Así, se sobreponen tres actitudes sobre la lengua, creando un monumental enredo lógico: protestan contra el centralismo monolingüe del «Estado español», pero imponen con toda convicción el catalán como lengua exclusiva en el ámbito de sus competencias (medios, educación, poder) mientras presumen de número y vitalidad de hablantes en Europa y el resto del mundo en sus permanentes –y no tan infructuosos– trabajos de diplomacia cultural.
Medir el catalán contra el español solo tiene sentido si se hace dentro de las fronteras de Cataluña. El problema no es que un catalán se pierda a Borges, Cervantes, Rulfo o Vallejo, allá él con su ceguera, sino que se pierda también a Jaime Gil de Biedma, Eduardo Mendoza, Enrique Vila-Matas o Juan Marsé.
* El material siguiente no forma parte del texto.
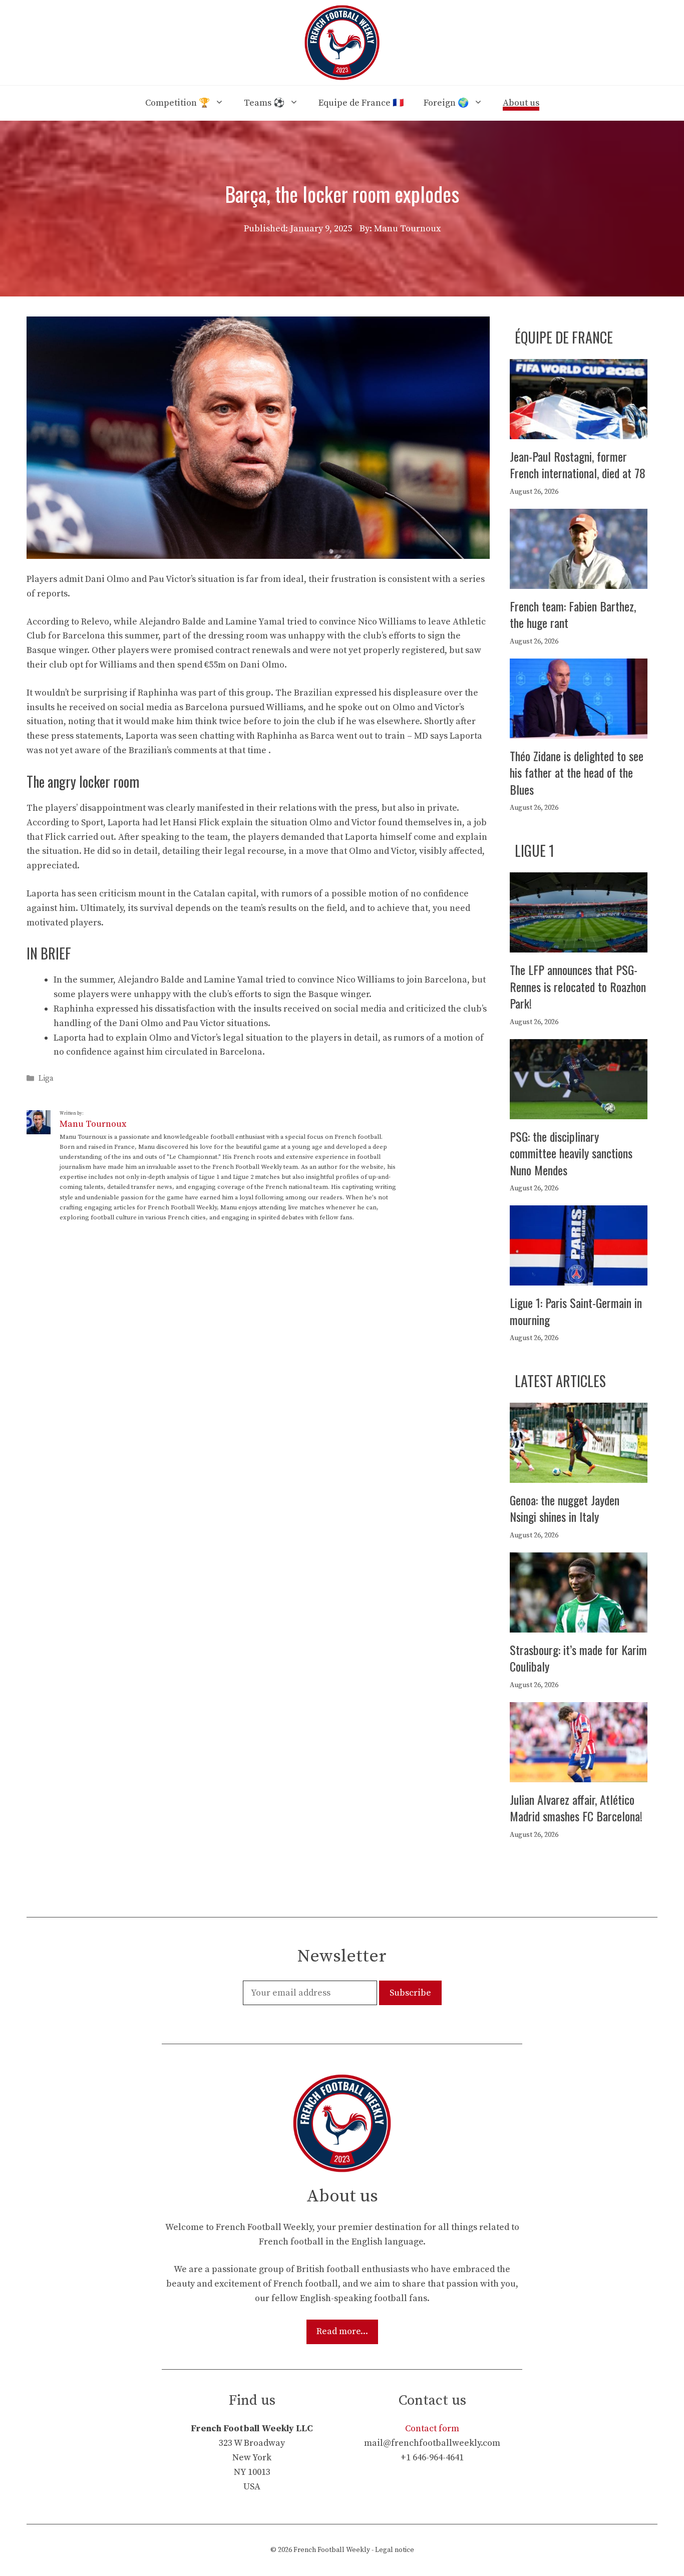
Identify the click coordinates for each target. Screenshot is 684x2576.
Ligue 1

No es que renuncie a las letras del tango, el bolero o el danzón; es que no podría disfrutar de las habaneras de Blanes o, «escondido entre las cañas», lo mejor del repertorio de Serrat. El problema no es que renuncie voluntariamente al maná editorial, empresarial, culinario y cultural de 500 millones de potenciales clientes en más de 20 países y tres continentes. El problema es que si renuncia al castellà no podrá entender la hemeroteca de su diario histórico.
Todo tiene una solución simple e imposible. Hacer en la vida pública lo que hace la ciudadanía en la vida privada: tolerancia, búsqueda del entendimiento, sentido común. El anhelado y perdido seny. Dicho de otra forma, que Cataluña se parezca a sus ciudadanos y no a la inversa. Entre otras cosas, porque la Cataluña a la que se tendrían que amoldar sus ciudadanos no existe salvo en la estelada mente de sus custodios, enojados guardianes de las esencias.